**ABOUT THIS EXERCISE:** Below are entries; copy exactly, and only, the lines from the one containing "Instruction: Select Alina" through their final line, leaving out pictures.

(Stored records)
------------

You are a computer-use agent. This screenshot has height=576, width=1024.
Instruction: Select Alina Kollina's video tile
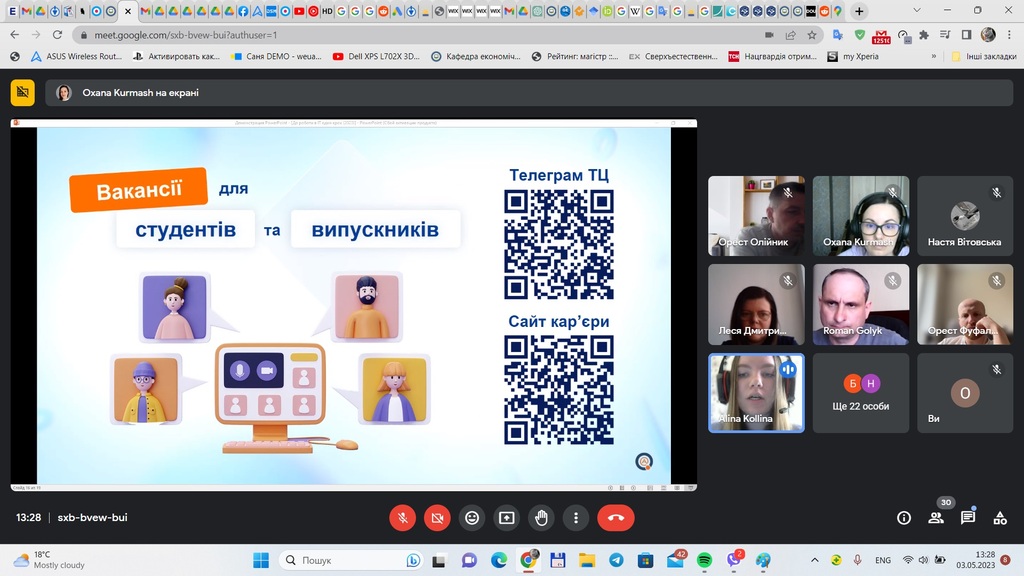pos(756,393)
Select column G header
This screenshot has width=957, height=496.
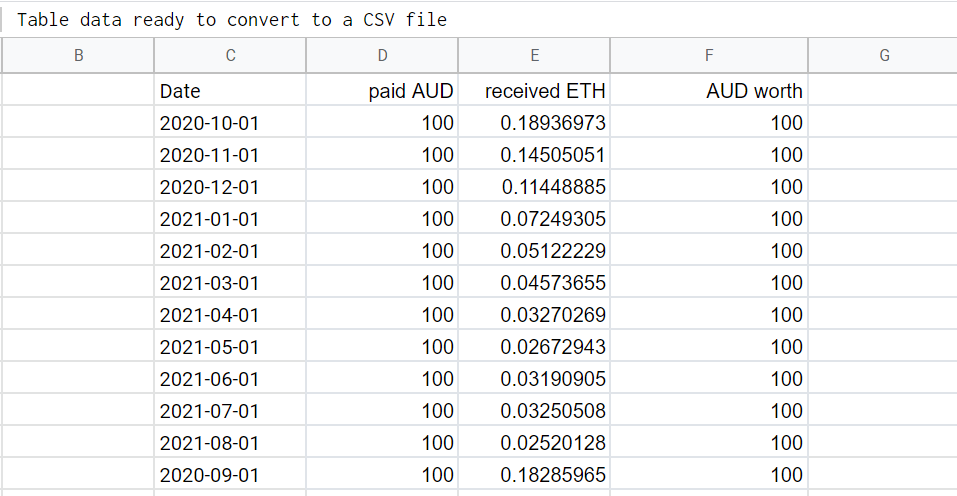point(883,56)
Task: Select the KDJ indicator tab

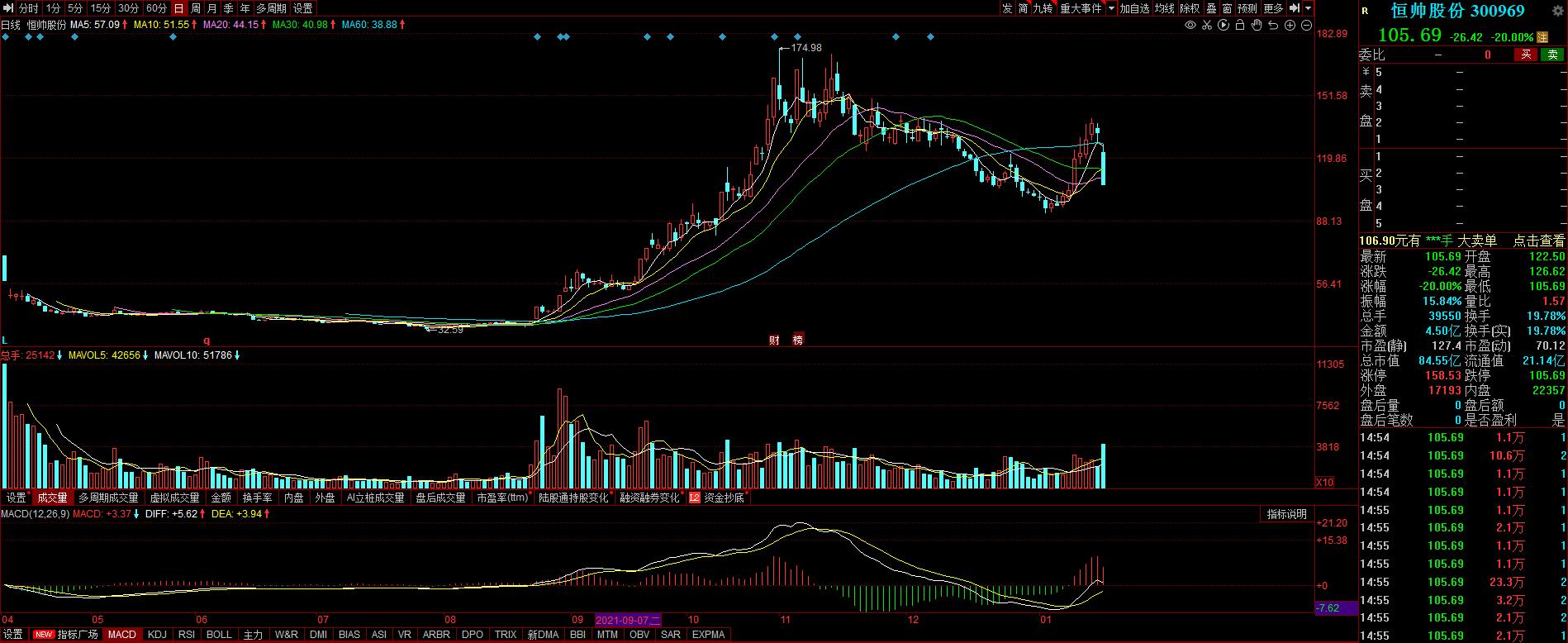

------------

**EXERCISE SOLUTION:**
Instruction: Select Alina Kollina's video tile
pos(756,393)
Select column G header
This screenshot has width=957, height=496.
point(883,56)
Task: Select the KDJ indicator tab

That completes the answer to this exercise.